> **Directions for this task**: Return the following listing verbatim, from its first line through its last.

★ ★ ★

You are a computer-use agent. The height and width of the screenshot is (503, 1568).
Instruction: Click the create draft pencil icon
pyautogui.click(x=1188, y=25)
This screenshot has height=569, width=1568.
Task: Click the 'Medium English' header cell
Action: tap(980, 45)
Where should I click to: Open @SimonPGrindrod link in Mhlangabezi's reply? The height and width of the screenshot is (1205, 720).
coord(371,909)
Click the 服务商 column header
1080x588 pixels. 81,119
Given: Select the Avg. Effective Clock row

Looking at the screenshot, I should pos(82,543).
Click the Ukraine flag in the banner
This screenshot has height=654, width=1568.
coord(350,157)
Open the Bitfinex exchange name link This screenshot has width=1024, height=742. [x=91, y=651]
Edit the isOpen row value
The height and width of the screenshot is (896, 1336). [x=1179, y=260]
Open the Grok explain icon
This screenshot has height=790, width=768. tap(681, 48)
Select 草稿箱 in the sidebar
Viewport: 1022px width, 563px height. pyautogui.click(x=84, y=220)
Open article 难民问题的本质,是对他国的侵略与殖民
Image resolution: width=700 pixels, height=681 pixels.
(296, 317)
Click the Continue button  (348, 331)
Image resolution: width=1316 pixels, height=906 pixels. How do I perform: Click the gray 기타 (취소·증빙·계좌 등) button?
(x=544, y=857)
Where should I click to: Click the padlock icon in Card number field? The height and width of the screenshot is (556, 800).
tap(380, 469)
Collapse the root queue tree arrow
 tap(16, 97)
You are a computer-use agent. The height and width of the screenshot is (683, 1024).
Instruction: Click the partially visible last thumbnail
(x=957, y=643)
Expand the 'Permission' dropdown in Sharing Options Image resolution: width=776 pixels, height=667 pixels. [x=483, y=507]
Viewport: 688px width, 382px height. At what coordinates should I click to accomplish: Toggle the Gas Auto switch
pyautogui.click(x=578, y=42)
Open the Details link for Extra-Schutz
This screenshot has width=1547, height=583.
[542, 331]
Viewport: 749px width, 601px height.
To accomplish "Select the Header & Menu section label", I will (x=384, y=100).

★ ★ ★

> **Reply**:
You are a computer-use agent. The height and width of the screenshot is (503, 1568).
Instruction: Click the create draft pencil icon
pyautogui.click(x=1188, y=25)
This screenshot has height=569, width=1568.
Task: Click the 'Medium English' header cell
Action: tap(980, 45)
Where should I click to: Open @SimonPGrindrod link in Mhlangabezi's reply? The height and width of the screenshot is (1205, 720).
coord(371,909)
Click the 服务商 column header
1080x588 pixels. 81,119
Given: Select the Avg. Effective Clock row

Looking at the screenshot, I should pos(82,543).
Click the Ukraine flag in the banner
This screenshot has height=654, width=1568.
coord(350,157)
Open the Bitfinex exchange name link This screenshot has width=1024, height=742. [x=91, y=651]
Edit the isOpen row value
The height and width of the screenshot is (896, 1336). [x=1179, y=260]
Open the Grok explain icon
This screenshot has height=790, width=768. tap(681, 48)
Select 草稿箱 in the sidebar
Viewport: 1022px width, 563px height. pyautogui.click(x=84, y=220)
Open article 难民问题的本质,是对他国的侵略与殖民
Image resolution: width=700 pixels, height=681 pixels.
(296, 317)
Click the Continue button  (348, 331)
Image resolution: width=1316 pixels, height=906 pixels. How do I perform: Click the gray 기타 (취소·증빙·계좌 등) button?
(x=544, y=857)
Where should I click to: Click the padlock icon in Card number field? The height and width of the screenshot is (556, 800).
tap(380, 469)
Collapse the root queue tree arrow
 tap(16, 97)
You are a computer-use agent. The height and width of the screenshot is (683, 1024).
Instruction: Click the partially visible last thumbnail
(x=957, y=643)
Expand the 'Permission' dropdown in Sharing Options Image resolution: width=776 pixels, height=667 pixels. [x=483, y=507]
Viewport: 688px width, 382px height. At what coordinates should I click to accomplish: Toggle the Gas Auto switch
pyautogui.click(x=578, y=42)
Open the Details link for Extra-Schutz
This screenshot has width=1547, height=583.
[542, 331]
Viewport: 749px width, 601px height.
To accomplish "Select the Header & Menu section label", I will (x=384, y=100).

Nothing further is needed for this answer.